Adaptive Regime-Switching Forecasts with Distribution-Free Uncertainty: Deep Switching State-Space Models Meet Conformal Prediction
This addresses the challenge of reliable uncertainty quantification in nonstationary time series forecasting, which is crucial for applications like finance and climate modeling, though it builds incrementally on existing conformal prediction methods.
The paper tackles the problem of providing calibrated uncertainty for regime-switching time series forecasting by combining Deep Switching State Space Models with Adaptive Conformal Inference, achieving near-nominal coverage with competitive accuracy across synthetic and real datasets.

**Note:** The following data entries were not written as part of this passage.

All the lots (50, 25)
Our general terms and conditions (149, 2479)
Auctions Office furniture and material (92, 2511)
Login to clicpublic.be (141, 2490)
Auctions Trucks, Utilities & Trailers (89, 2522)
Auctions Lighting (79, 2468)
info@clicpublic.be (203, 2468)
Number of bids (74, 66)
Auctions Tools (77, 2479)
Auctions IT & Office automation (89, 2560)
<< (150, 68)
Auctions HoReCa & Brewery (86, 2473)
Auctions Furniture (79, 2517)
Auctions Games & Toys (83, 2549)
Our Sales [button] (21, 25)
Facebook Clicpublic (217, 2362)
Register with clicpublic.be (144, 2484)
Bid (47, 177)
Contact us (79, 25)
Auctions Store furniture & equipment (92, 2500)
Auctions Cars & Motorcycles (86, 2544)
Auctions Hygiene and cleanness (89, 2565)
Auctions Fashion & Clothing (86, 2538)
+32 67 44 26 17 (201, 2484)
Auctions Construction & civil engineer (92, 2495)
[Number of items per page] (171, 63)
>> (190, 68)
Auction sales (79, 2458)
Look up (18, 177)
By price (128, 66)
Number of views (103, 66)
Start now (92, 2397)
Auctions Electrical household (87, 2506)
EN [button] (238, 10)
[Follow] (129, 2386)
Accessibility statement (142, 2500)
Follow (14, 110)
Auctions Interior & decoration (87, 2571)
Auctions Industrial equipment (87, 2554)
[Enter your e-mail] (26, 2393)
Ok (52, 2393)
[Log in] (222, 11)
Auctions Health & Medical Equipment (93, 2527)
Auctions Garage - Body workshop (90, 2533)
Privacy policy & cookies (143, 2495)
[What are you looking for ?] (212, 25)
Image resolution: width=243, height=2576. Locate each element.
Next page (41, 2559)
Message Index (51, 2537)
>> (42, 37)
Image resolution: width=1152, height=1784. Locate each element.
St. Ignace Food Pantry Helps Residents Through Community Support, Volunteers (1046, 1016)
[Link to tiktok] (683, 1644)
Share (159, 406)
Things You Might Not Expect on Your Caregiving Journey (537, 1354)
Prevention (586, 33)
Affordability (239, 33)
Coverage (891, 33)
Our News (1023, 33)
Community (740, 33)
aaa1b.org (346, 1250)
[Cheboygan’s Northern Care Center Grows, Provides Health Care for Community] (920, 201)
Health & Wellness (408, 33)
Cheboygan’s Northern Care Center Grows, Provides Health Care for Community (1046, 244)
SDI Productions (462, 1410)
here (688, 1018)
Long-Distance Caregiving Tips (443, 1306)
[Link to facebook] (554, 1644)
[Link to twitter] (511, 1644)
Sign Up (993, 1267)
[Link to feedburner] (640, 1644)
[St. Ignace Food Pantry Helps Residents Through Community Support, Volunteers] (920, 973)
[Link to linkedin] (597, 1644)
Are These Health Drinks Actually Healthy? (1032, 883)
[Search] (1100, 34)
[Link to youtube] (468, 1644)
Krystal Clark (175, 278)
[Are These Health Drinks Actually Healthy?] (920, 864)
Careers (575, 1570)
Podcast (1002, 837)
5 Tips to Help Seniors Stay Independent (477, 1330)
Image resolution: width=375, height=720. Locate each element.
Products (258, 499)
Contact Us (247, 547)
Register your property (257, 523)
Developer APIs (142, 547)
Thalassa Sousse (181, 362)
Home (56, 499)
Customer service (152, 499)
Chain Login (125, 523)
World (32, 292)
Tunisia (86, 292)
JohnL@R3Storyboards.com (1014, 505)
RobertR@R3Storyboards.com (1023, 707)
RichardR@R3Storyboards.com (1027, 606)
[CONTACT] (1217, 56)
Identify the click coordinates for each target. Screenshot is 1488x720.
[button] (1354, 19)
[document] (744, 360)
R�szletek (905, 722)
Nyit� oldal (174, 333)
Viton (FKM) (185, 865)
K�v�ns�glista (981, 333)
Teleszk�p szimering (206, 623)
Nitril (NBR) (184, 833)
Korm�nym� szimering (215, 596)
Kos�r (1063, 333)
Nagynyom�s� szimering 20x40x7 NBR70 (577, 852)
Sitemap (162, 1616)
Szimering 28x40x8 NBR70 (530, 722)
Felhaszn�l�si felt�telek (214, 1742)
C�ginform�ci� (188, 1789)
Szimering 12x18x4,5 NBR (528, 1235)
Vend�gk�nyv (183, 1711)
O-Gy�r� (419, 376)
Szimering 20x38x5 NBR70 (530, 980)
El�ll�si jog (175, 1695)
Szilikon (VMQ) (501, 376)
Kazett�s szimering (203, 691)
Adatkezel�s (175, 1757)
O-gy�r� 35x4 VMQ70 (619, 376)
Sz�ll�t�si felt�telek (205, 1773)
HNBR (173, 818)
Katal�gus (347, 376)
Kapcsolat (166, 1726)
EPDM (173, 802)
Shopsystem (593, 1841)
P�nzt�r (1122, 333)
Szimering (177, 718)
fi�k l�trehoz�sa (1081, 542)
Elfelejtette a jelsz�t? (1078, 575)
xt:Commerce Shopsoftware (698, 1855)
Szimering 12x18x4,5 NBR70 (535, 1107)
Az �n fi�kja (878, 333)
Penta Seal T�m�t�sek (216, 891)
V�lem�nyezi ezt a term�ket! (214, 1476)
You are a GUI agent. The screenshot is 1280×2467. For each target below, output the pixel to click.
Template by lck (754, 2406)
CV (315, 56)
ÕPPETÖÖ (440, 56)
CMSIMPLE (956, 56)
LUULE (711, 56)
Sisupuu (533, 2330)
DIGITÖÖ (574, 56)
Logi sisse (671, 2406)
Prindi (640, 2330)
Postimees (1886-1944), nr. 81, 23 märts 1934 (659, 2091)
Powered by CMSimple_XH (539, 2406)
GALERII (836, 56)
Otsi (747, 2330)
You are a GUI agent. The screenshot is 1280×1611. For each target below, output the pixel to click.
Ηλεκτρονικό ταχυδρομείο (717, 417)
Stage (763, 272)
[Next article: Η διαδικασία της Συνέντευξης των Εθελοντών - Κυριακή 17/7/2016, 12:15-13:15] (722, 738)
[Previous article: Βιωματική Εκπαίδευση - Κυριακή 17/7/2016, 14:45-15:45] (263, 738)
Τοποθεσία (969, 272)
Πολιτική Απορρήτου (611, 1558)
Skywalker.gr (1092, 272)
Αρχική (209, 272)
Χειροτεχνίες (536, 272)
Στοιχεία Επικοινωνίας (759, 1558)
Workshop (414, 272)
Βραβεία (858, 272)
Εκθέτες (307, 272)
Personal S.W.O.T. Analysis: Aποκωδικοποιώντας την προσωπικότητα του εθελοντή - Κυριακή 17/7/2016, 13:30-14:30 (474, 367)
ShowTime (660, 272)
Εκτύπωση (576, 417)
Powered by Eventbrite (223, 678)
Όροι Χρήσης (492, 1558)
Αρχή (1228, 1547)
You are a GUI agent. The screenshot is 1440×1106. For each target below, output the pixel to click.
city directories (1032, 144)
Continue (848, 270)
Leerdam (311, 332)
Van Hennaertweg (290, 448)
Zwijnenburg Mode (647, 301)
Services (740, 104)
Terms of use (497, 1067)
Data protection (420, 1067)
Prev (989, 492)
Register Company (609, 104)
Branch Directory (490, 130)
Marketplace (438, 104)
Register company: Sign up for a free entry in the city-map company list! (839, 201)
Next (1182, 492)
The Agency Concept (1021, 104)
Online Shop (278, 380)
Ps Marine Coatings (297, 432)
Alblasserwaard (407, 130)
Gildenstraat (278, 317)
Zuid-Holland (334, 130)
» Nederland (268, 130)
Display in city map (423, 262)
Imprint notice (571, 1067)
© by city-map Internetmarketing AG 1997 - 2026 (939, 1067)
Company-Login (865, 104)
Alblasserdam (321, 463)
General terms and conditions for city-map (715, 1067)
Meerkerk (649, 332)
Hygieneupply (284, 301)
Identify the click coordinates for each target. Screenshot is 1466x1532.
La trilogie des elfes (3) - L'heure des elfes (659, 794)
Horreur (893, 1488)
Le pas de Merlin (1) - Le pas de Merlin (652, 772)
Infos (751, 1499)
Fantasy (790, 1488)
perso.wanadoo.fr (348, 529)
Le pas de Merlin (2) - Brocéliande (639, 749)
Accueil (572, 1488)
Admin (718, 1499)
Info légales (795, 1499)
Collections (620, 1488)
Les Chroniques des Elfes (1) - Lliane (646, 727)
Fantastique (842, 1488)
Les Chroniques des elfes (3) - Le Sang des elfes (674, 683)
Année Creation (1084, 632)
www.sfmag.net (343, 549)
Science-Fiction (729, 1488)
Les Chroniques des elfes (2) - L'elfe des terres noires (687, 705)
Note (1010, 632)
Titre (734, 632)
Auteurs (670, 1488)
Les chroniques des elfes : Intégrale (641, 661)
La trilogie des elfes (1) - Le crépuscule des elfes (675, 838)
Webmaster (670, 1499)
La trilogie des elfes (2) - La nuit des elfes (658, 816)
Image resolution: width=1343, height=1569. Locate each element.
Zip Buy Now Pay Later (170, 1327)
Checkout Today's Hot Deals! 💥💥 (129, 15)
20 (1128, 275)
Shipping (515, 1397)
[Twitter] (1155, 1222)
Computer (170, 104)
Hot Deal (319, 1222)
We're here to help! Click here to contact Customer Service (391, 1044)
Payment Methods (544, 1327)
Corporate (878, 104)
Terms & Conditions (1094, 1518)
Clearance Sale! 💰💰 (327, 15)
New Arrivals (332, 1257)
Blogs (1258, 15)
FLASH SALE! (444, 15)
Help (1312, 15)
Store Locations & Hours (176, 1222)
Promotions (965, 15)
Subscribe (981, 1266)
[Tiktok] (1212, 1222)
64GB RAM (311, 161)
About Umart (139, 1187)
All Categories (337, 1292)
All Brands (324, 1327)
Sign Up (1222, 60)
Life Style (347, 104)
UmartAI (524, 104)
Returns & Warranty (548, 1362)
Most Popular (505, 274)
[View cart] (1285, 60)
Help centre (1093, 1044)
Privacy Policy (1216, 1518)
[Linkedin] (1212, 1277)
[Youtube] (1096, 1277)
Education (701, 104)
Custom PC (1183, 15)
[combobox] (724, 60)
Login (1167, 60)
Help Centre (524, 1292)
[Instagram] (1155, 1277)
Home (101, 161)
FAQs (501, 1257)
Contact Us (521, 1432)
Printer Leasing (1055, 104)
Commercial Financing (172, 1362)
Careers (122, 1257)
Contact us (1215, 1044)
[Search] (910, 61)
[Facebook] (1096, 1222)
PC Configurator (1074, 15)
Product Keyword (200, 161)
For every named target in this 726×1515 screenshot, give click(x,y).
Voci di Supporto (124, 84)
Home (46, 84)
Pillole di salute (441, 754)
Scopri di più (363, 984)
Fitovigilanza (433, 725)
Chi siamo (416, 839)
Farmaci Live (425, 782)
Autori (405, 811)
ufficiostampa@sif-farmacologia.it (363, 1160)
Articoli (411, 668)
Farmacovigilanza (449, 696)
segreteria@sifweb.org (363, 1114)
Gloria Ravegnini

Regime transitions routinely break stationarity in time series, making calibrated uncertainty as important as point accuracy. We study distribution-free uncertainty for regime-switching forecasting by coupling Deep Switching State Space Models with Adaptive Conformal Inference (ACI) and its aggregated variant (AgACI). We also introduce a unified conformal wrapper that sits atop strong sequence baselines including S4, MC-Dropout GRU, sparse Gaussian processes, and a change-point local model to produce online predictive bands with finite-sample marginal guarantees under nonstationarity and model misspecification. Across synthetic and real datasets, conformalized forecasters achieve near-nominal coverage with competitive accuracy and generally improved band efficiency.